Projects a sequence of values onto the space of discrete splines a given order, with respect to given design points, and given knot points.

dspline_solve(v, k, xd, knot_idx, basis = c("N", "B", "H"), mat)

Arguments

v

Vector to be values to be projected, one value per design point.

k

Order for the discrete spline space. Must be >= 0.

xd

Design points. Must be sorted in increasing order, and have length at least k+1.

knot_idx

Vector of indices, a subset of (k+1):(n-1) where n = length(xd), that indicates which design points should be used as knot points for the discrete spline space. Must be sorted in increasing order.

basis

String, one of "N", "B", or "H", indicating which basis representation is to be used for the least squares computation. The default is "N", the discrete B-spline basis. See details for more information.

mat

Matrix to use for the least squares computation. If missing, the default, then the matrix will be formed according to the basis argument. See details for more information.

Value

List with components sol: the least squares solution; fit: the least squares fit; and mat: the basis matrix used for the least squares problem (only present if the input argument mat is missing).

Details

This function minimizes the least squares criterion $$ \|v - M \beta\|_2^2 $$ over coefficient vectors \(\beta\); that is, it computes $$ \hat\beta = (M^T M)^{-1} M^T v $$ for a vector \(v\) and basis matrix \(M\). The basis matrix \(M\) is specified via the basis argument, which allows for three options. The default is "N", in which case the discrete B-spline basis matrix from n_mat() is used, with the knot_idx argument set accordingly. This is generally the most stable and efficient option: it leads to a banded, well-conditioned linear system. Bandedness means that the least squares projection can be computed in \(O(nk^2)\) operations. See Section 8.4 of Tibshirani (2020) for numerical experiments investigating conditioning.

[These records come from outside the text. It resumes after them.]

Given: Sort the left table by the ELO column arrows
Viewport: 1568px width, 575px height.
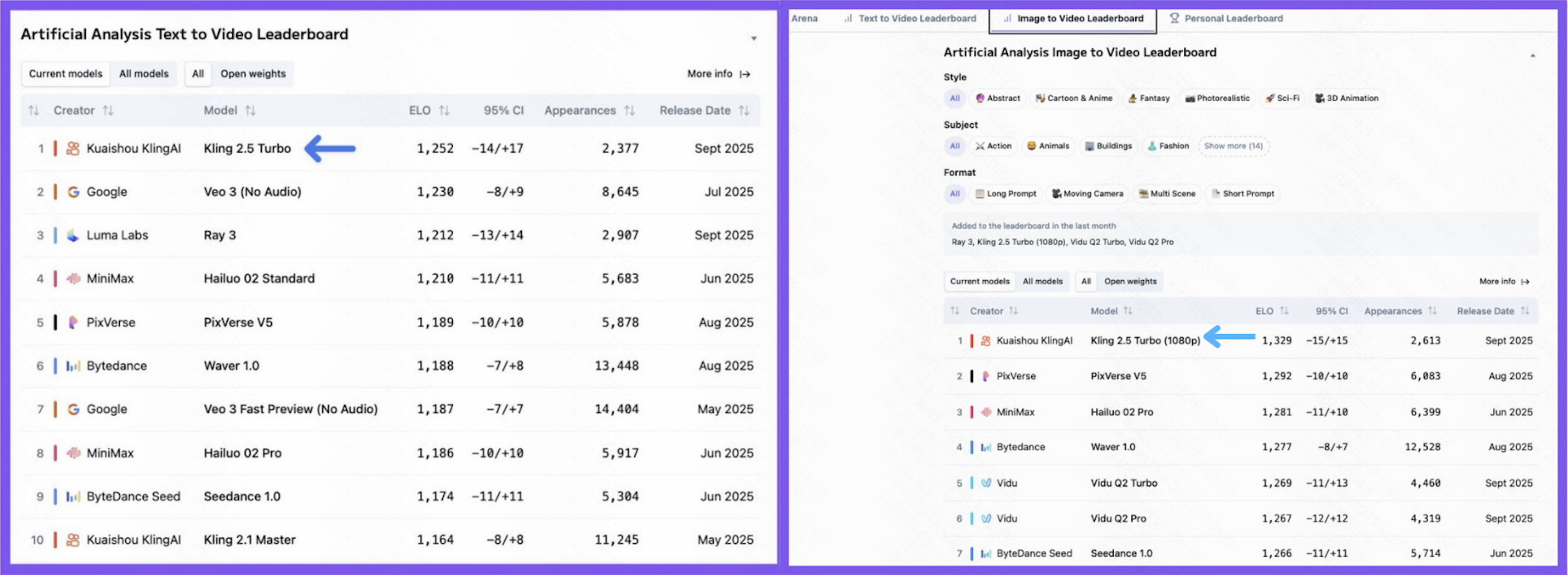Looking at the screenshot, I should [444, 110].
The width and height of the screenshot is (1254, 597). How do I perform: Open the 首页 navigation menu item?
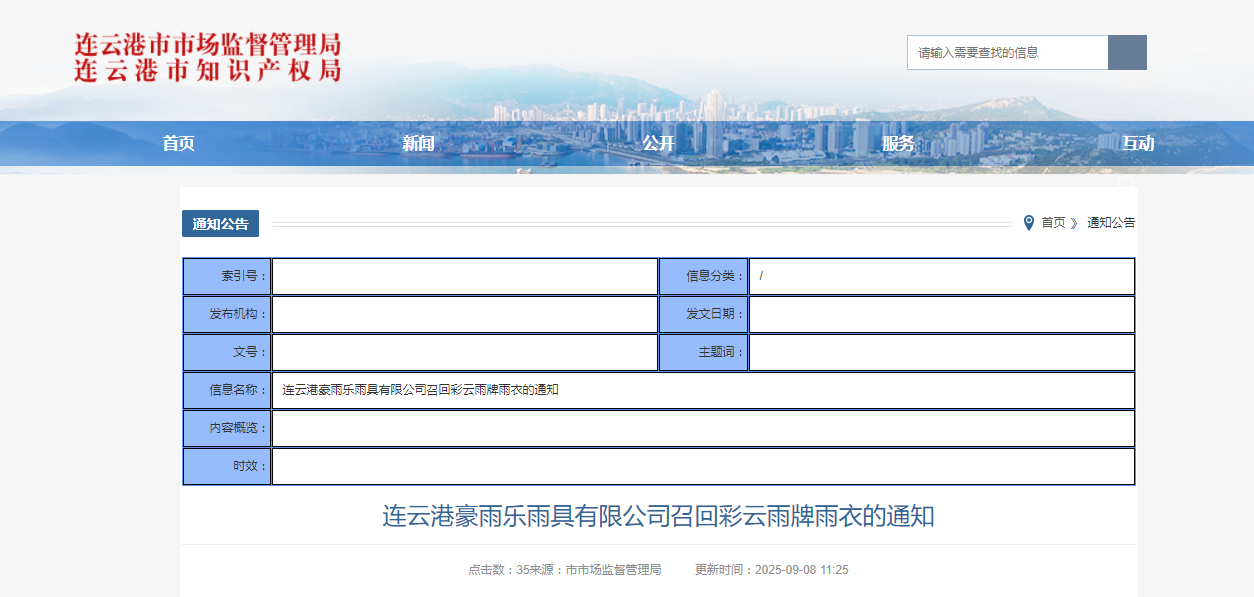[x=178, y=144]
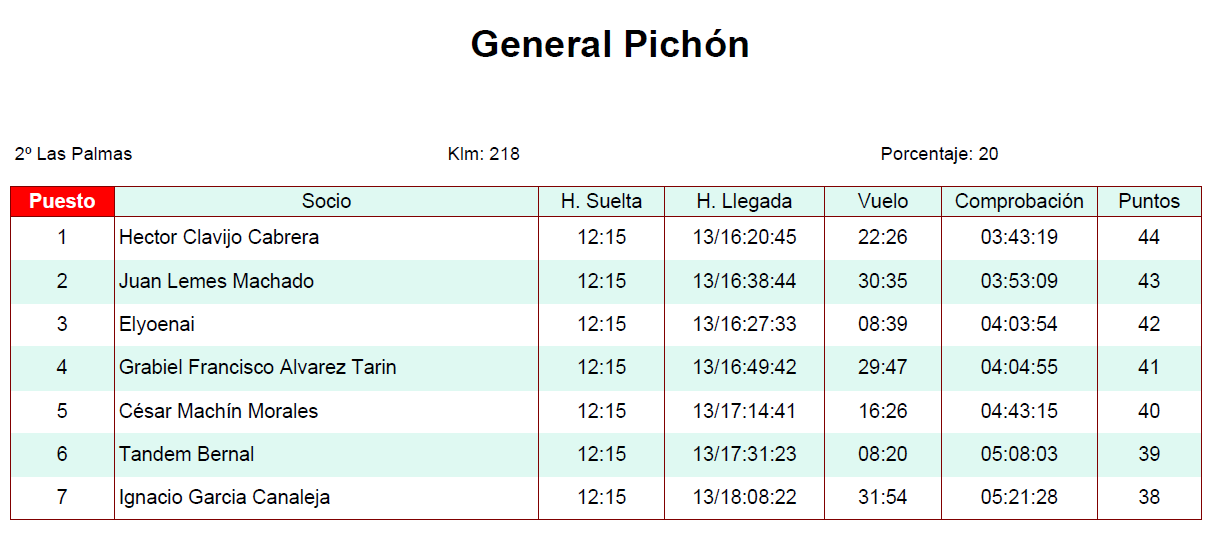Click the Comprobación column header

1018,201
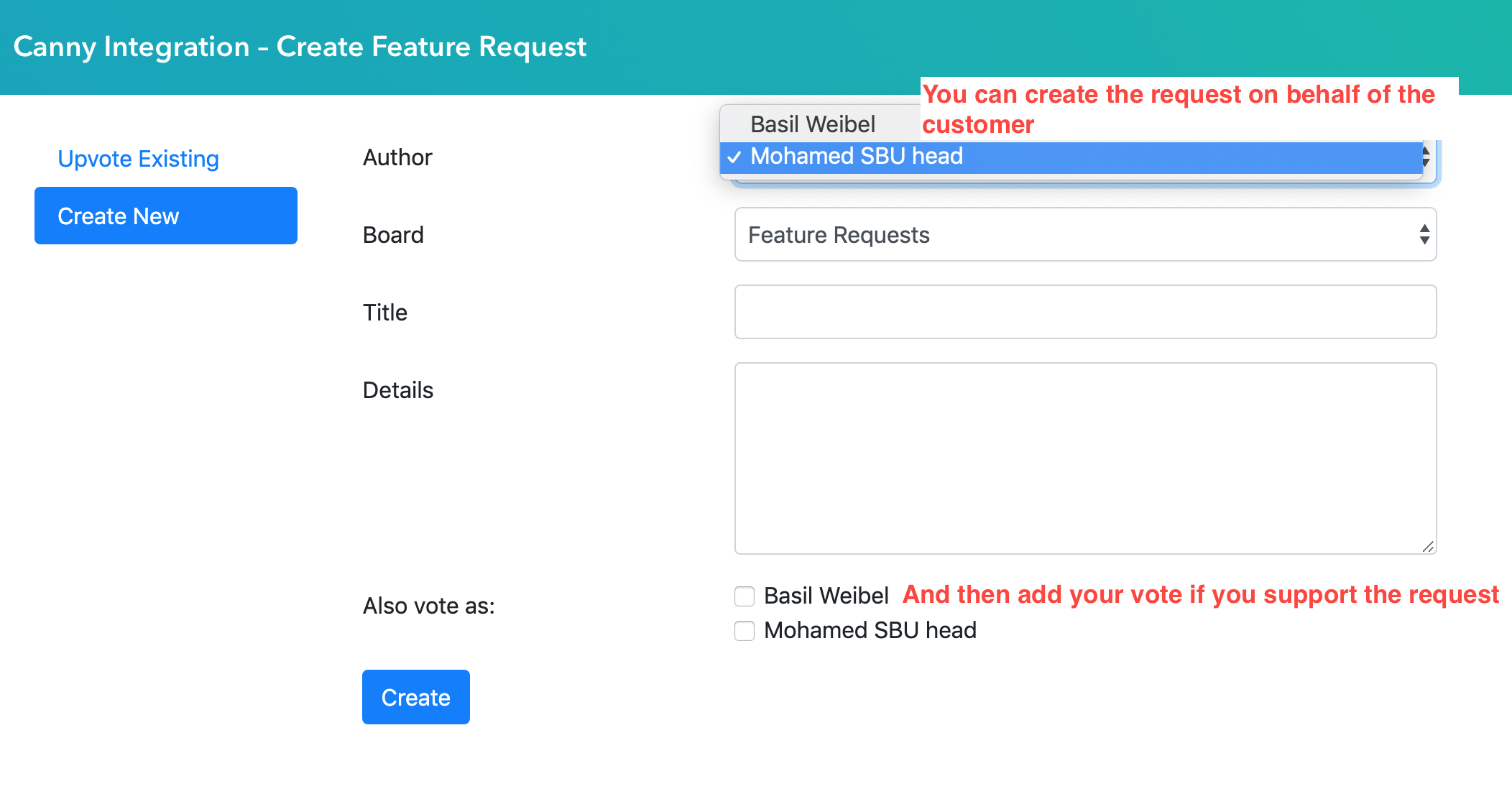The image size is (1512, 789).
Task: Focus the Title input field
Action: tap(1085, 312)
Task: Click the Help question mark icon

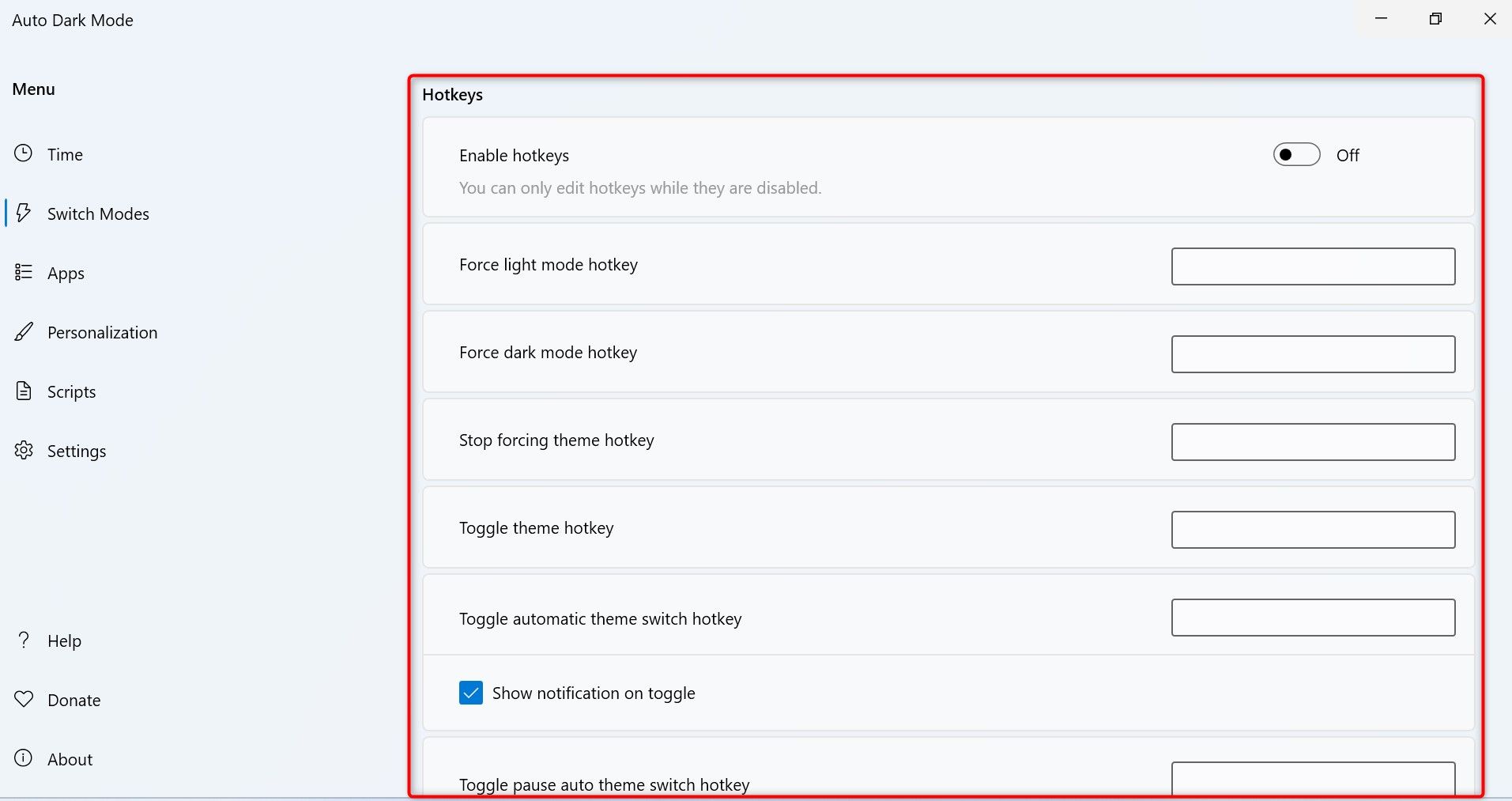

The option "H" means that the falling factorial basis matrix from h_mat() is used, with the col_idx argument set appropriately. This option should be avoided in general since it leads to a linear system that is neither sparse nor well-conditioned.

The option "B" means that the extended discrete derivative matrix from b_mat(), with tf_weighting = TRUE, is used to compute the least squares solution from projecting onto the falling factorial basis. The fact this is possible stems from a special inverse relationship between the discrete derivative matrix and the falling factorial basis matrix. While this option leads to a banded linear system, this system tends to have worse conditioning than that using the discrete B-spline representation. However, it is essentially always preferable to the "H" option, and it produces the same solution (coefficients in the falling factorial basis expansion).

Note 1: the basis matrix to be used in the least squares problem can be passed in directly via the mat argument (which saves on the cost of computing it in the first place). Even when mat not missing, the basis argument must still be used to specify which type of basis matrix is being passed in, as the downstream computations differ depending on the type.

Note 2: when mat is not missing and basis = "B", the matrix being passed in must be the entire extended discrete derivative matrix, as returned by b_mat() with row_idx = NULL (the default), and not some row-subsetted version. This is because both the rows corresponding to the knots in the discrete spline space and the complementary set of roles play a role in computing the solution. See Section 8.1 of Tibshirani (2020).

References

Tibshirani (2020), "Divided differences, falling factorials, and discrete splines: Another look at trend filtering and related problems", Sections 8.1 and 8.4.

See also

dspline_interp() for interpolation within the "canonical" space of discrete splines.